3) For importing/reading most basic MS Office formats, it works quite well. Guys on the shop floor use it to view work orders from management, saved $300 instead of using MS Office for file viewing
4) It has some nice features. The applications talk to each other very well. All open Star/Open office documents show up in each other's view menu. A simple click changes apps
5) The file format is XML stored inside a zip archive. You can open it up and pull out the text in a pinch
6)The notion of a MASTER document allows you to group other documents together into a book. IE, Pamphlets, labels, spreadsheets, can all be grouped together, with consistent page numbering and tables of contents/etc. REALLY COOL FEATURE.
7) Star Writer is ALMOST a DTP program. You can flow text around arbitrary objects, have multiple text streams, linked frames, etc. It's almost like a graphical TeX program.
8) StarOffice 6 is a BIG improvement over 5.2, in speed, ease of use, and functionality. I use it exclusively now on Linux. Open Office is part of Gnome now. XIMIAN is working HARD on making Star Office even more flexible, powerful, and friendly. It's central to their desktop push.
9) The API is currently poorly documente wrt StarBasic/JScript/Java, but it's being worked on. The API has undergone a major rewrite too. Yep, Star Office Macros will suport more than just Basic.
It's not perfect, but it has a lot good stuff MS doesn't and it's getting better all the time.
Use the Open Office Quick Start Applet(beta): http://sourceforge.net/projects/ooqstart/
Open Office works quite well for me on normal work computers, but my main production environment is a 40-person Windows 2000 Terminal Server. I had some users test it out, and we found that non-Admin users couldn't launch the apps, as it was looking for configuration files within the profile of the administrator who installed it. That, and lack of a replacement for Outlook as an Exchange email client killed the experiment. I look forward to trying again with a future version.
My truck is like a series of tubes.
The main complaint I have about OO is that it cannot open password protected Excel files. I'm sure that this is a fairly major barrier because I bet that it is fairly common practice to password protect spreadsheets (since they typically contain sensitive financial numbers).
I use the word processor and it appears pretty good. One nice feature is that it can print multiple pages onto one sheet of paper... (I know there's other ways)..
Start-up speed can be a problem, the win32 version has a pre-loader, not exactly sure if the Linux one does.
In fact, you can even set your OOo settings to default save to whatever format you want so you don't forget to convert it before sending.
While I admittedly loose in my definition of "enterprise", you're right: if it didn't go over well, my ass would have been grass. I'm the only IT guy--the guy who does the website, desktop support, router, phone system, etc. If things didn't go well, it would have put a BIG DENT in all other operations.
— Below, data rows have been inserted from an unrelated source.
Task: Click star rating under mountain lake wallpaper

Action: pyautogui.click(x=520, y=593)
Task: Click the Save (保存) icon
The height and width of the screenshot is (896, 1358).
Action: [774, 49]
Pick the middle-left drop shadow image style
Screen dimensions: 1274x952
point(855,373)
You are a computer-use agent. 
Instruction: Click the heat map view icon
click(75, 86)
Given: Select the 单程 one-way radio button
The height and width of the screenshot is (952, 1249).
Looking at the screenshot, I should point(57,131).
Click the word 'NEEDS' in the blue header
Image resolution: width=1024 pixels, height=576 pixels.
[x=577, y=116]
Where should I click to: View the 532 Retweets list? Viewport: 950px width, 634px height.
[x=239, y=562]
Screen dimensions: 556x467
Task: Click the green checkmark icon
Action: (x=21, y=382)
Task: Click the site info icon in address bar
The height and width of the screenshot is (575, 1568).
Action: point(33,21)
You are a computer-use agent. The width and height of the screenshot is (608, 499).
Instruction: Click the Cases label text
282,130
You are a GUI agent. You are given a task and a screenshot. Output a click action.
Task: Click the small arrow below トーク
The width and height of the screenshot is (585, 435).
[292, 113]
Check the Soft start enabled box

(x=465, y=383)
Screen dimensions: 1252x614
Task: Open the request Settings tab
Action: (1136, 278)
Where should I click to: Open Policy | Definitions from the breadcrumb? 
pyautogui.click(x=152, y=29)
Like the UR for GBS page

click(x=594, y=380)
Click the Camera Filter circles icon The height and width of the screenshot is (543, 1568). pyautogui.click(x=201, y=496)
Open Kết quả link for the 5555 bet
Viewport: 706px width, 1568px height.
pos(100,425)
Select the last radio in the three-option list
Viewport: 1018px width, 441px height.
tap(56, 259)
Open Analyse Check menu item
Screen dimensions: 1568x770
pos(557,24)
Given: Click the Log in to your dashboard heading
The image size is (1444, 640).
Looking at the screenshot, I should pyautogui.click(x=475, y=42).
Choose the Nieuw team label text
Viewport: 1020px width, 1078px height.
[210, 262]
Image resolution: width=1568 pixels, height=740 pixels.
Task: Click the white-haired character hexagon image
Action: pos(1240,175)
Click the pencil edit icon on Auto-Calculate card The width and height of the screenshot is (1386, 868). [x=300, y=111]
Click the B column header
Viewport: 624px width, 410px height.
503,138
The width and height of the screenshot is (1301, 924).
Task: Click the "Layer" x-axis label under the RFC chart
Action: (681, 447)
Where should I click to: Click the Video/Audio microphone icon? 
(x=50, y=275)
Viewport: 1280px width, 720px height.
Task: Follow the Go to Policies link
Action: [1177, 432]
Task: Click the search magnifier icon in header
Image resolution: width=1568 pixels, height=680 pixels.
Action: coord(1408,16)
The quickstart for windows is part of the OOo package.
;) ) Look at the improvement though! Cracking package, hope it proves to be stable.
The quickstart for linux is here
I just installed it on my gnome desktop and it speeded the load of Writer from 25s to 5s. Yes I know those times suck, my box is a bit busy right now & I desperately need to invest in new hardware (or a cluster of old hardware
"Linux is a serious competitor"
- Steve Ballmer, Chief Executive Microsoft Corp.